Currently, it looks like they have been successful with this.
How should these measures be assessed?
It is not a bailout of the banks, as various commentators write. The banks are given a credit of one year to solve the problems themselves and to absorb customer outflows.
The customers of the two closed banks lose nothing, but the investors lose everything. The government learned a lot from the 2007-2009 financial crisis. At that time, customers lost money and investors were protected.
What is critical, however, is that overnight the rules of deposit insurance were changed. Previously, only USD 250,000 was insured, but now all customer funds are. This is not a problem to handle the closure of the two banks, but if the crisis spreads to other banks, the deposit insurance would have to be supported with taxpayers' money.
The new rules have implications for investors in bank stocks, worldwide. Investors must be aware that they will no longer be rescued by the state in an emergency. There will be a completely new risk assessment. Many bank shares worldwide then also collapsed by up to 10%.
Will the banking crisis spread to the rest of the world?
We clearly think not. It is a local problem in the USA:
The two banks that closed are special cases. Both were strong in crypto and venture capital. The banks were already coming under pressure because of the sharp drop in value in the crypto space, plus the big correction in growth companies and companies with a lot of debt because of the sharp rise in interest rates. Since venture capital is illiquid, the only option left was to sell government bonds with massive book losses.
In the U.S., banks with less than 250 billion in total assets are regulated less. This is the law that Donald Trump has pushed through. Some local banks (like the two banks now closed) have therefore tried to stay just below this limit. This means that the larger banks are better regulated, more soundly financed, and now less at risk.
But the crisis may well spread locally to more local banks.
The chart shows other regional banks in the USA that are poorly financed. The share prices of these banks collapsed accordingly on Monday. But on the chart you can also see how much better positioned a big bank like J.P. Morgan is (red circle). We therefore do not think that the financial crisis will spread to the big banks in the USA and then to Europe or Asia.
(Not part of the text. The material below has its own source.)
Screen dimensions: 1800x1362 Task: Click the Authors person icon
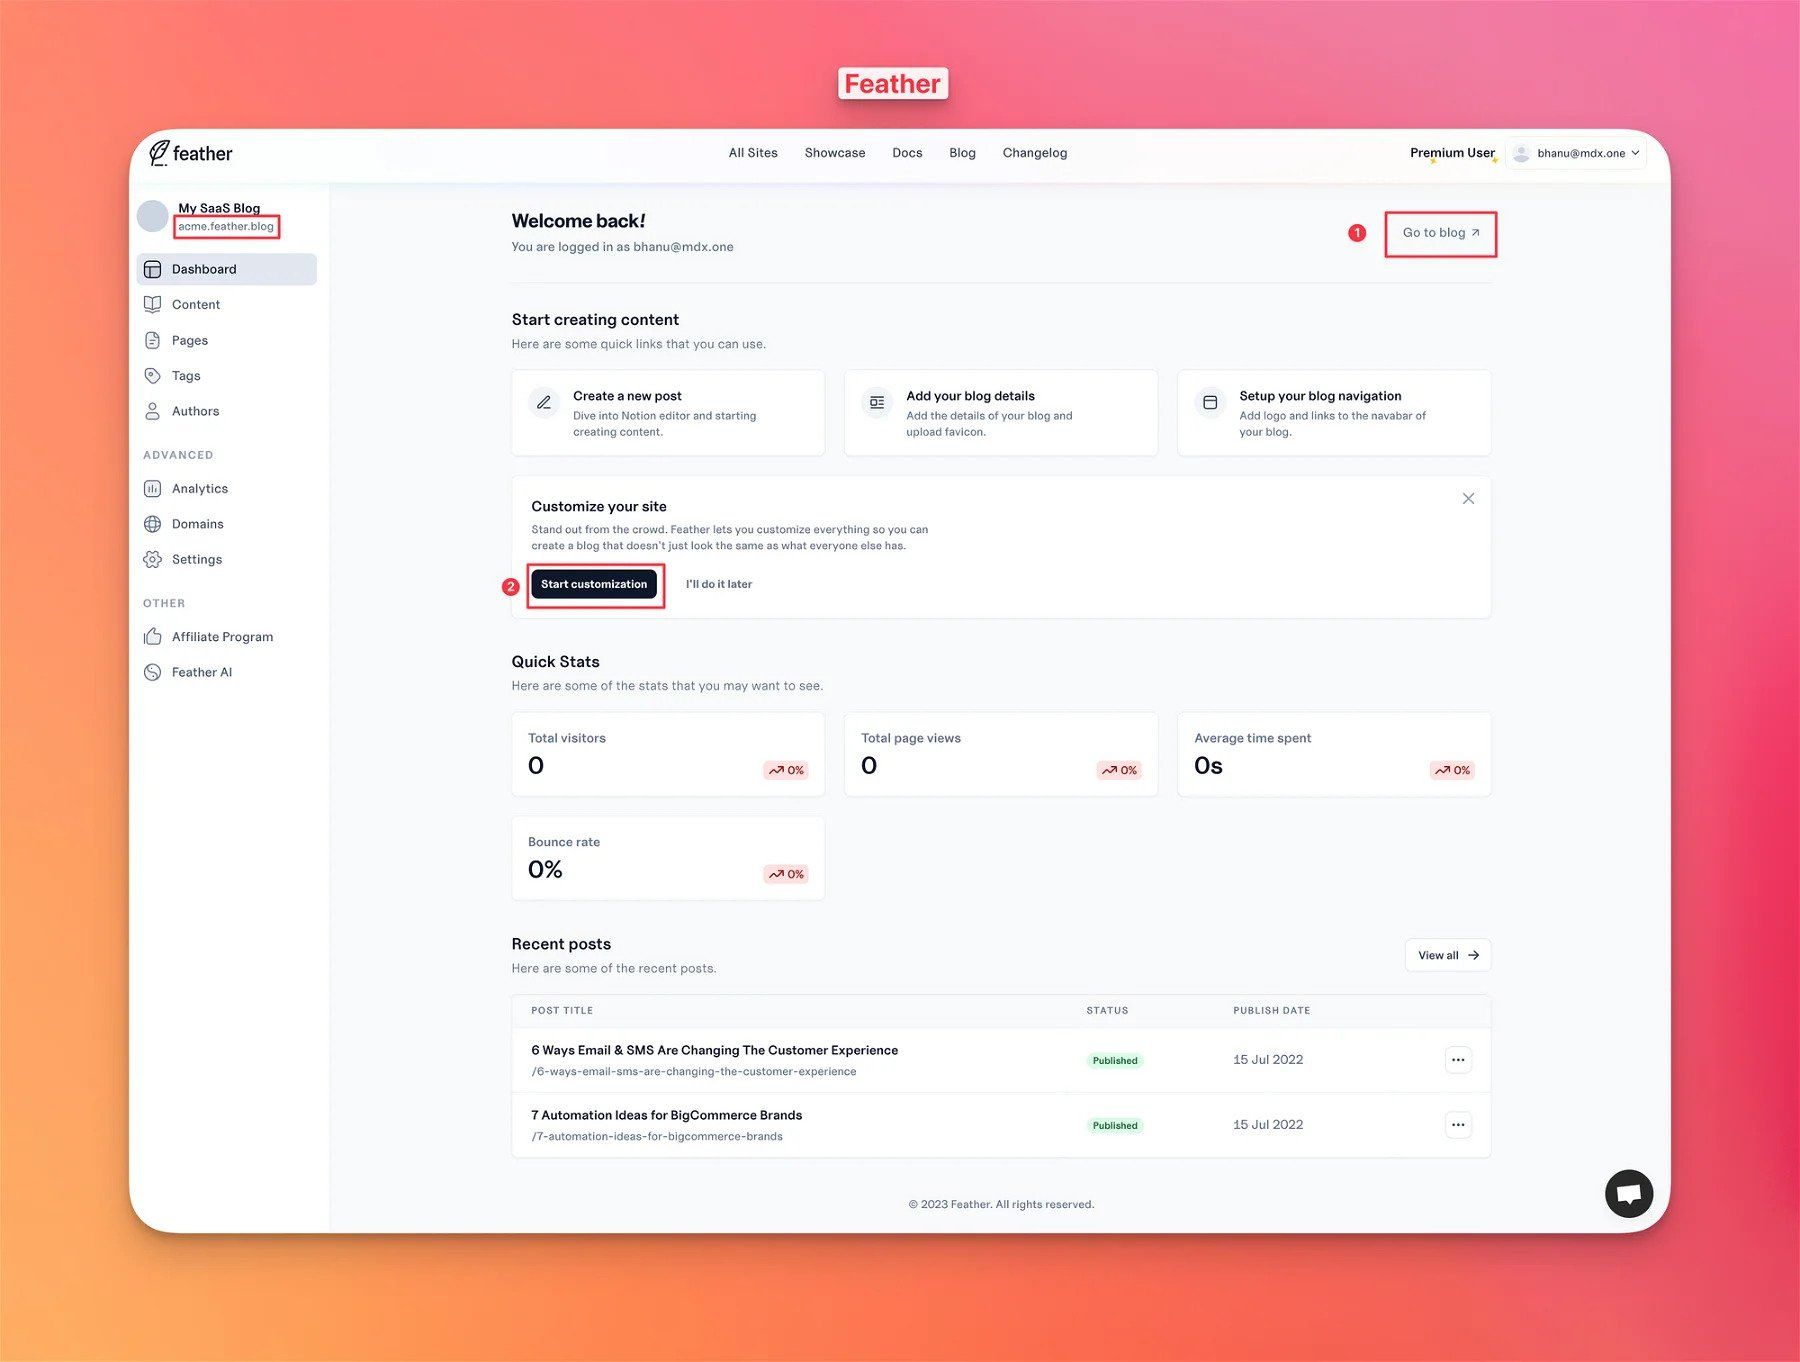tap(152, 412)

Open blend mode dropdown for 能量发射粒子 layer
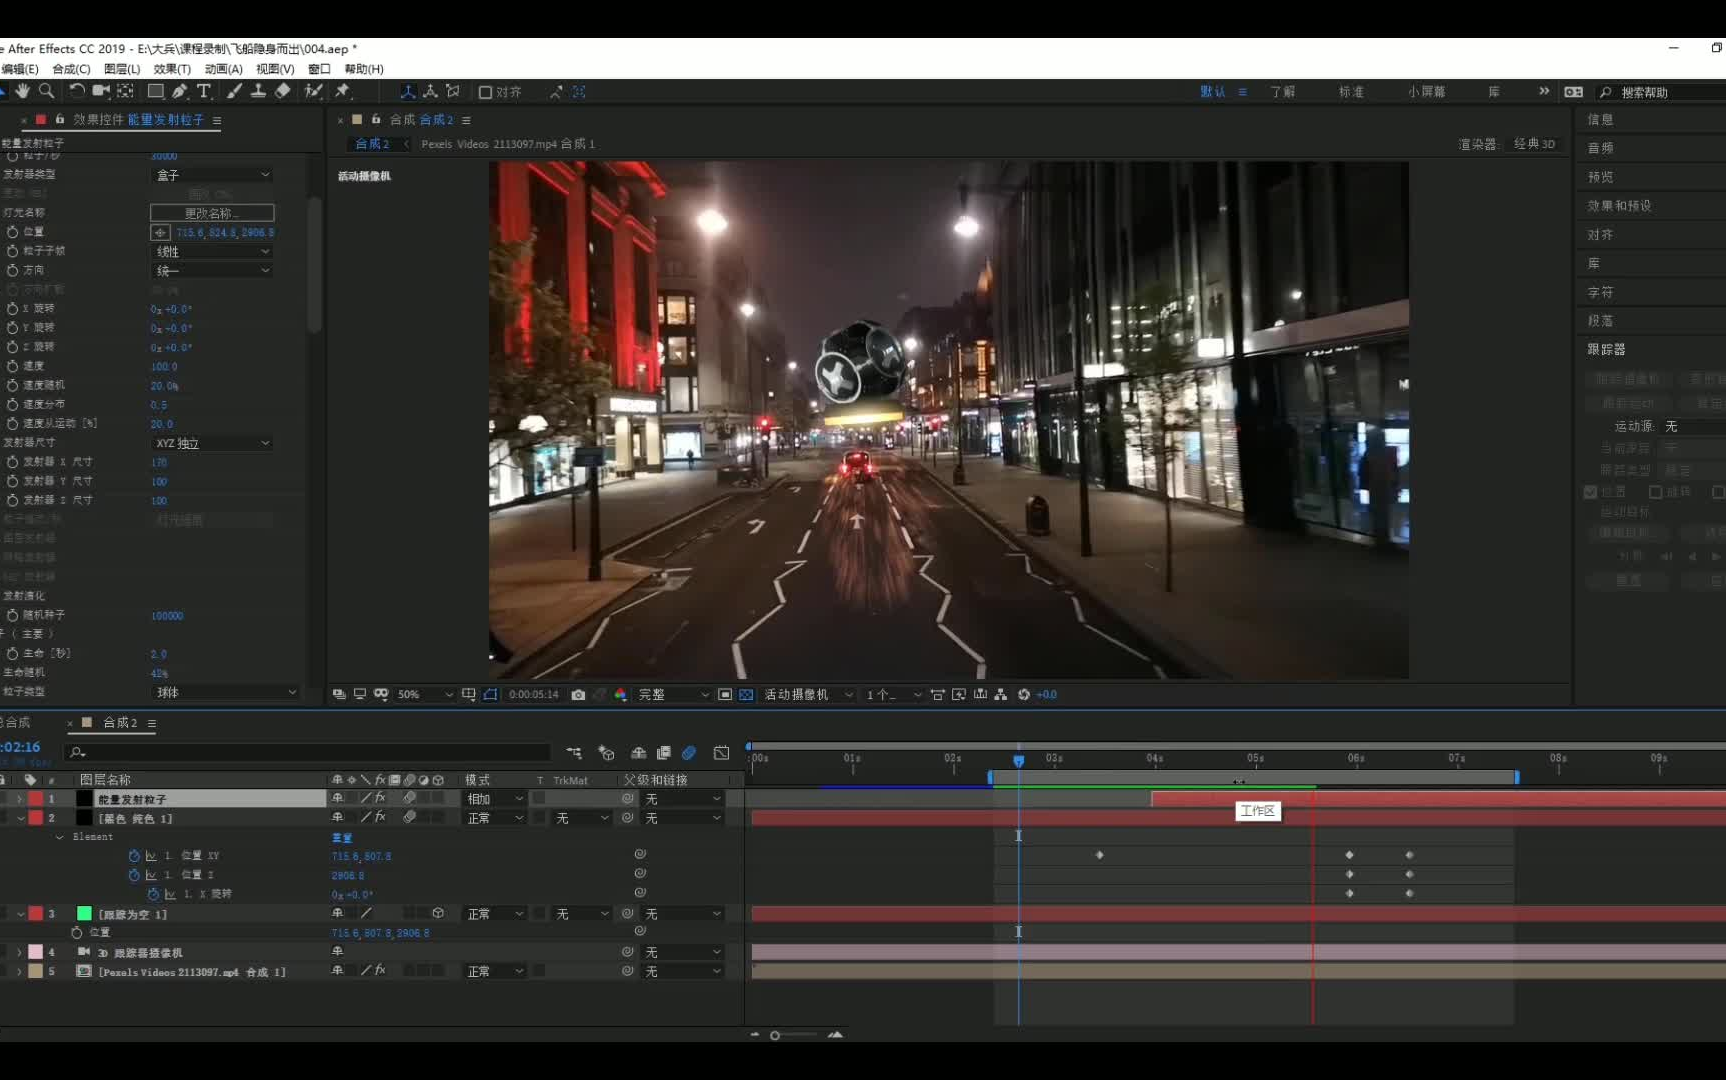point(495,799)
Effects of the current banking crisis
In the last few days, interest rates have changed massively as everyone tried to stay safe. The yield on the two-year U.S. Treasury bond has dropped from almost 5% to 4%. This is the fastest move in this interest rate security ever!
The inverted yield curve has returned to 50% normal in 3 days.
We expect a counter move that will bring rates back close to 6%.
The big question is whether the Fed will raise rates less now to avoid adding fuel to the fire. In the middle of last week, the probability of a 0.5% rate hike on March 22 was 80%. Now the expectation is almost 90% for a rate hike of 0.25%. There has also never been such a radical turnaround.
We still expect important inflation figures this week. These will now be significant and could turn the expectations again.
However, the whole discussion throws a spotlight on the quality of the balance sheets of the banks in the USA.
In the U.S.A., banks have the option of pricing government bonds they want to hold to maturity at face value and not showing market losses. The probability that the U.S. government will go bankrupt is effectively zero, and at maturity, market prices will return to face value.
The problem only arises if a bank is forced to sell these bonds early, as is now the case with Silicon Valley Bank.
The chart calculates the maximum possible book losses in the books of all banks and investors on the number of outstanding government bonds. These go up to 600 billion. That would be the maximum amount the U.S. government would have to spend if all investors wanted a one-year loan on their government bonds. Even the government and the FED would reach their limits here.
Only transparency can remedy this situation. The banks must disclose in the next few days what positions they have in bonds and how high their book losses are. This is the only way to regain investor confidence.
We do not expect a bank run, but there is a strong possibility that more local US banks will have to be closed.
Volatility will remain high in the coming days. For the medium-term economic development, the inflation figures that will be published this week are more important.
The new risk assessment of investors in bank stocks will lead to lower valuations. We consider an immediate return of bank share prices to last week's level unrealistic.